People ask the question “How long does alcohol stay in your system?” for many reasons. Some simply want to know when they can safely drive, while others are required to watch their alcohol consumption due to work responsibilities. Before answering, let’s first review how alcohol affects your body.
Not many people are aware of the fact that alcohol is not digested in your body like food or other drinks. Upon absorption, alcohol begins to enter the human bloodstream. Theoretically, it can begin to be absorbed already in the mouth, absorbed through the mucous surface, but in practice, it can be only a very small fraction of it. Oddly enough, not all alcohol is absorbed in the stomach either – only about 20% is absorbed there.
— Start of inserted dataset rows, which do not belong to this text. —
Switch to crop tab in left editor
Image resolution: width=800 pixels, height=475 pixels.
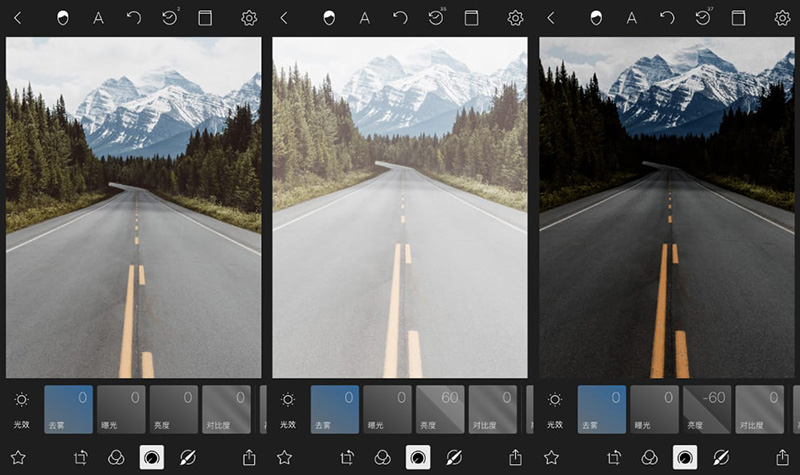point(82,457)
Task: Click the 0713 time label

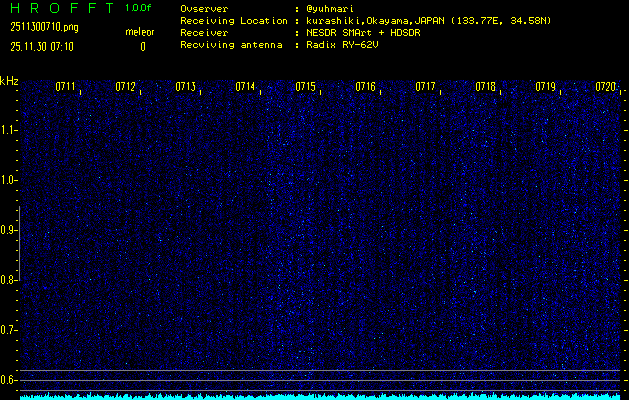Action: pyautogui.click(x=186, y=87)
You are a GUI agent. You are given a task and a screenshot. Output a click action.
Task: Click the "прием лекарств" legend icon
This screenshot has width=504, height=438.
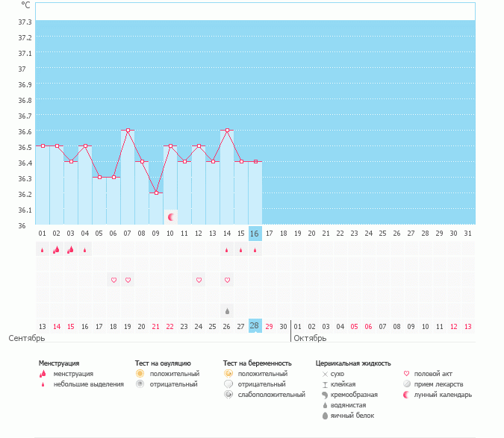point(407,384)
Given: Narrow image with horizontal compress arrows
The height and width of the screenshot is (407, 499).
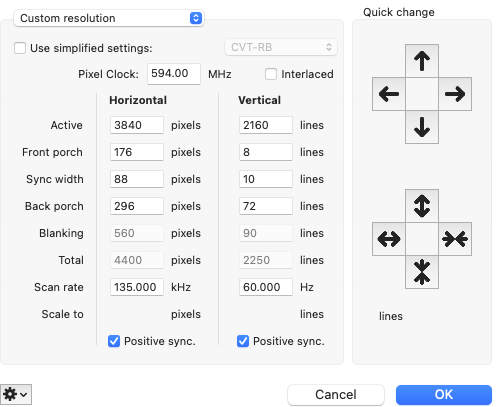Looking at the screenshot, I should [x=455, y=239].
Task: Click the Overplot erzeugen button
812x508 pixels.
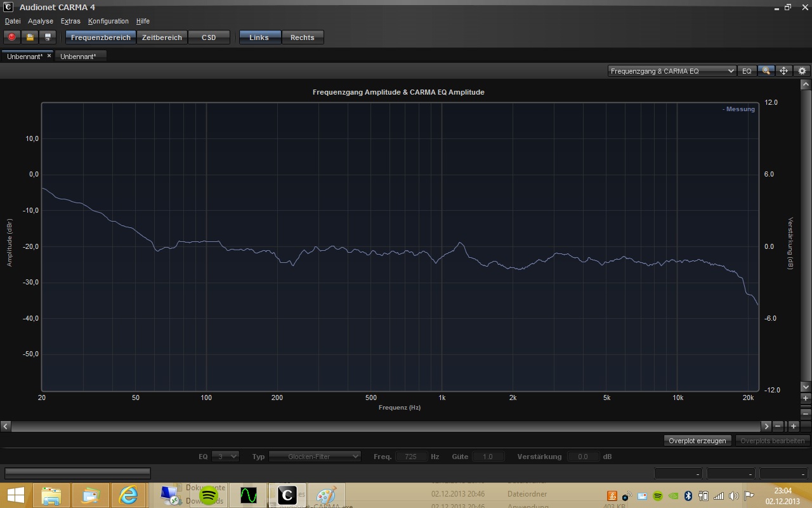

Everything else enters the bloodstream in the intestines. At this stage, a physiological difference between an empty and a full stomach is visible: in a person with a full stomach, up to a third of alcohol is lost without entering the bloodstream. The absorption stage usually lasts about an hour, and by the end of it, the concentration of alcohol in the blood is at its maximum.
It should also be noted that patients with alcoholism have a much higher absorption rate than healthy people, respectively, and they also get drunk faster. During distribution, alcohol is carried throughout the body via the blood. Initially, its maximum concentration is observed in arterial blood, but then alcohol is distributed quite quickly (within 3-5 minutes) throughout the bloodstream.
Finally, during the elimination stage, the body begins to break down alcohol. The bulk of ethyl alcohol decomposes in the liver, some is excreted through the urinary system, and some through the lungs during breathing.
Alcohol in Blood
How long does alcohol stay in your system? The alcohol is excreted for a rather long time. It is difficult to calculate and give an exact answer, as it is very individual. Everyone’s reaction to alcohol is played out differently. A lot of indicators affect how fast ethanol gets into the blood and then clears. The most important factor is the individual characteristics of the human body.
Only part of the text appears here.